In contrast, by playing down the role of race and downplaying the potential negativity of his participants' experiences, Ripps makes it less obvious to the viewer that inequity is in fact being perpetuated, and many have argued that his actions were not unethical. Thus, the work can't be defended on the basis that it reminds the viewer of their complicity. If measured by the standard of Sierra's work, it is a miserable failure.
To be perfectly clear, giving this project positive attention, and to some extent any attention at all, does make one complicit in Ripps' unethical actions. I'd rather not write about it, because this makes us even more involved, but it became necessary to do so because we are already complicit in the attention this project has received, thanks to our support of his earlier work and our public statements on Twitter yesterday, in response to requests for comment.
I once tweeted that no one understands the "biopolitics of branding" better than Ripps, in other words, that he understands the way that brands get inside you. Someone who understood the biopolitics of branding should understand that, as a curator and writer who has previously bought into and supported on a personal and organizational level, the brand of Ryder Ripps became a part of me and of Rhizome, and our public knows this. In fact, our support for Ripps' earlier work, most recently with a prominent nomination in the Prix Net Art, is one small reason why people have felt all fucked up about his project for the past few days. ART WHORE essentially forced us into taking a position. On the one hand, silence, which would be (and was) interpreted as tacit approval of the project; on the other, public disavowal of the work.
If the project was intended as an elaborate troll, which is the most generous possible interpretation, then it was still not interesting. A more nuanced troll would have forced us to confront contradictions in our own position, making it difficult to make any statement at all. The lines drawn by Ripps' project are just a little too clear; we have little doubt about our own position, and binary opposition seems like the only possible result.
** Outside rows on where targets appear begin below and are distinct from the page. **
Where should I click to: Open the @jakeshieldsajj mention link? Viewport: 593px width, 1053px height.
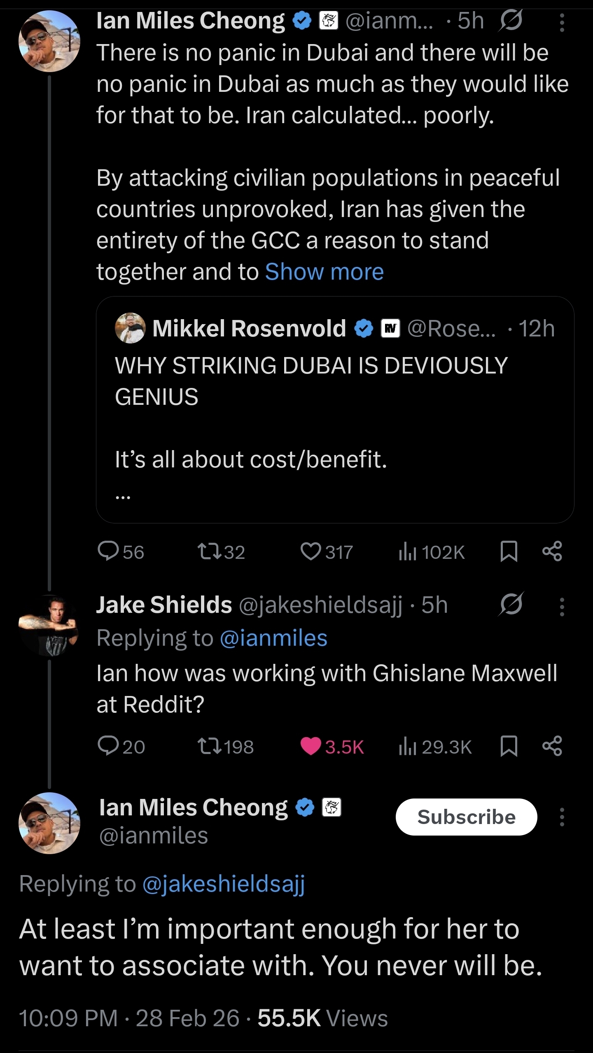click(224, 883)
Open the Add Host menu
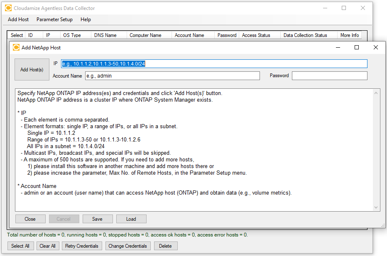 click(x=18, y=20)
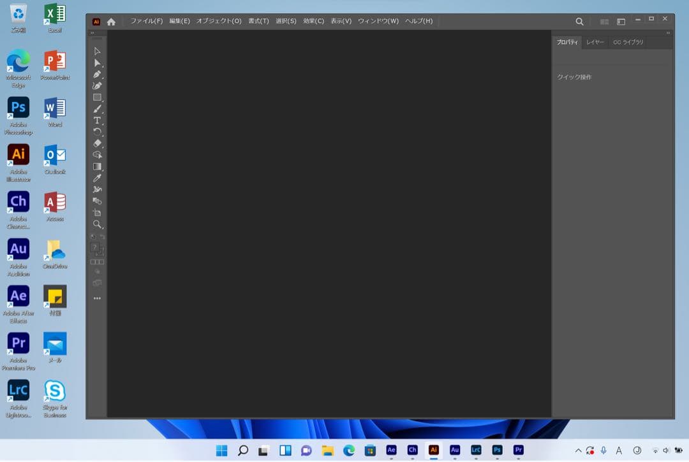Select the Direct Selection tool
The image size is (689, 462).
point(98,62)
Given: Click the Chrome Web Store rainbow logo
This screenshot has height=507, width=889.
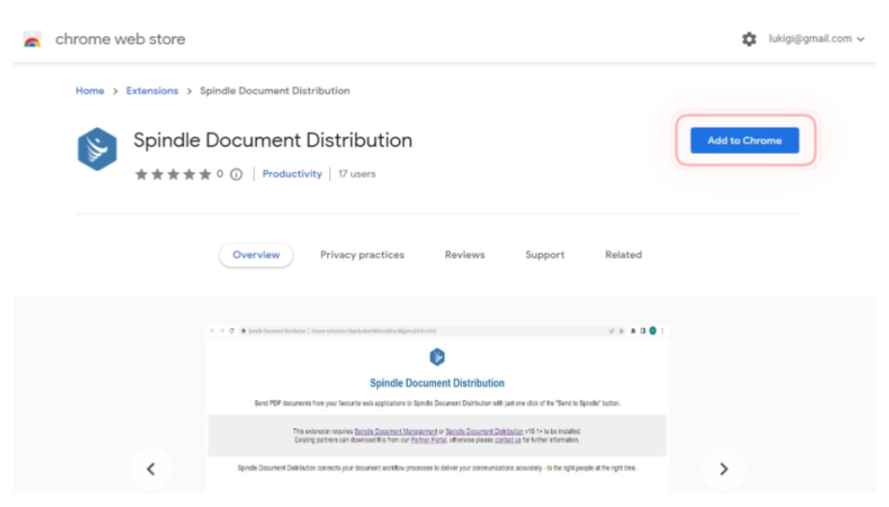Looking at the screenshot, I should pos(32,40).
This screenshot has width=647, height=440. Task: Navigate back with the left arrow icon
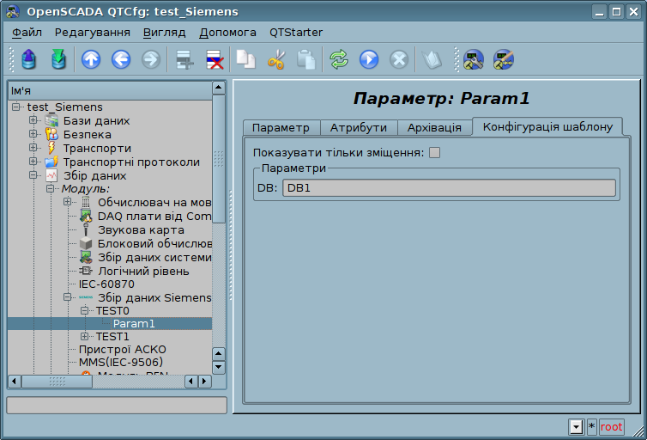coord(121,59)
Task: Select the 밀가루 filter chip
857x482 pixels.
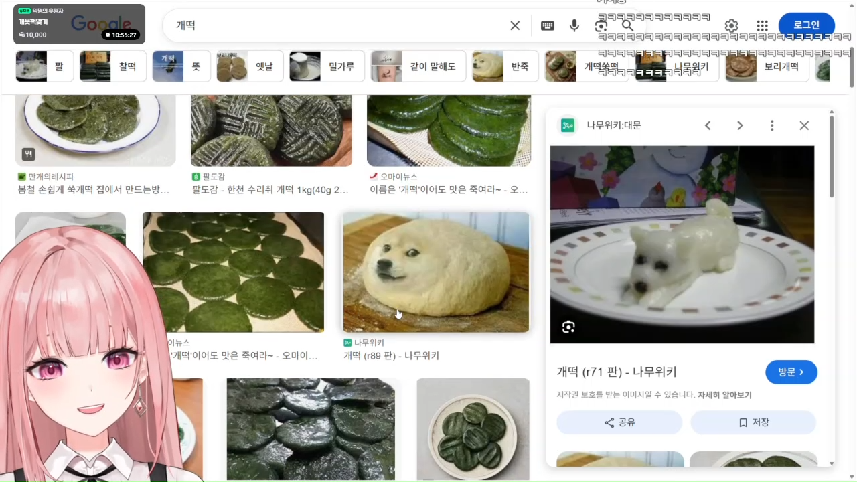Action: click(327, 66)
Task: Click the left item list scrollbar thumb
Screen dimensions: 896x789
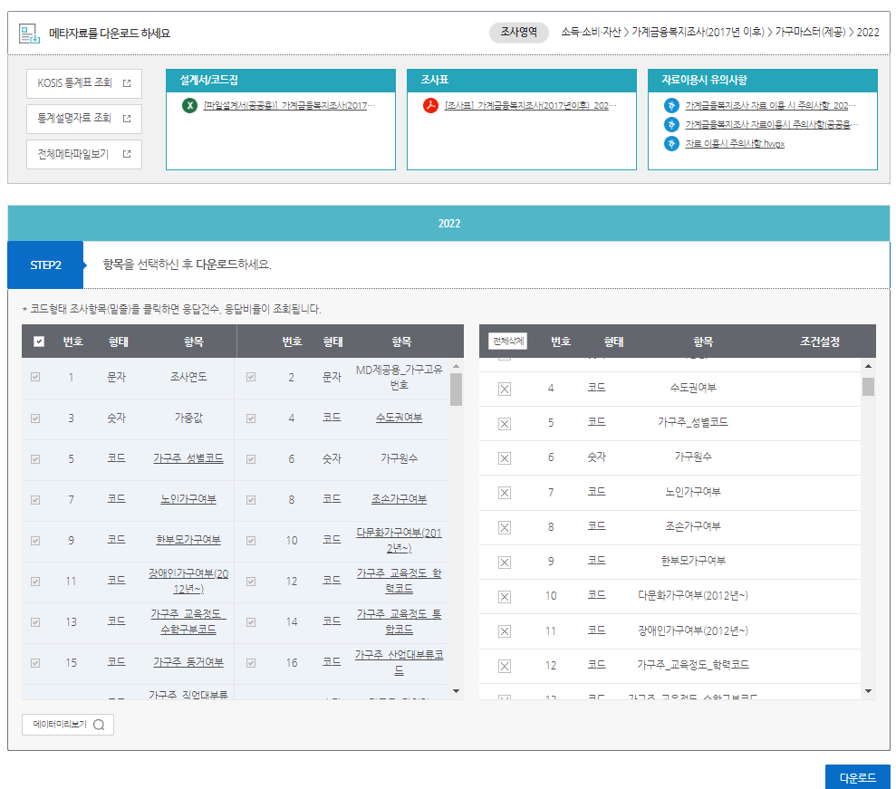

Right now, we are seeing a crisis resulting from the perceived erosion of the internet (and of technology in general) as a white male-dominated space. The effort to police that space in subtle ways or via outright harassment in order to retain control will inevitably fail, but it is already clear that the effort to foster an internet culture that supports a diversity of digital experience will take persistence over years, in the face of bitter opposition.
Fraser offers us a glimpse of how bitter arguments can suddenly open up into moments of possibility, yielding real social change. In the meeting that came to life again in her performance, antagonistic viewpoints were expressed, voices were raised, names were called, people were ejected forcibly. And yet, in the end, something happened that made things a little less unjust in the Crescent City, and the vote was unanimous. I still get chills thinking about it.
Update: A previous version of this article incorrectly stated that Ripps did not appear on camera; as corrected above, he did not appear in still documents, but he was prominent in a webcam stream.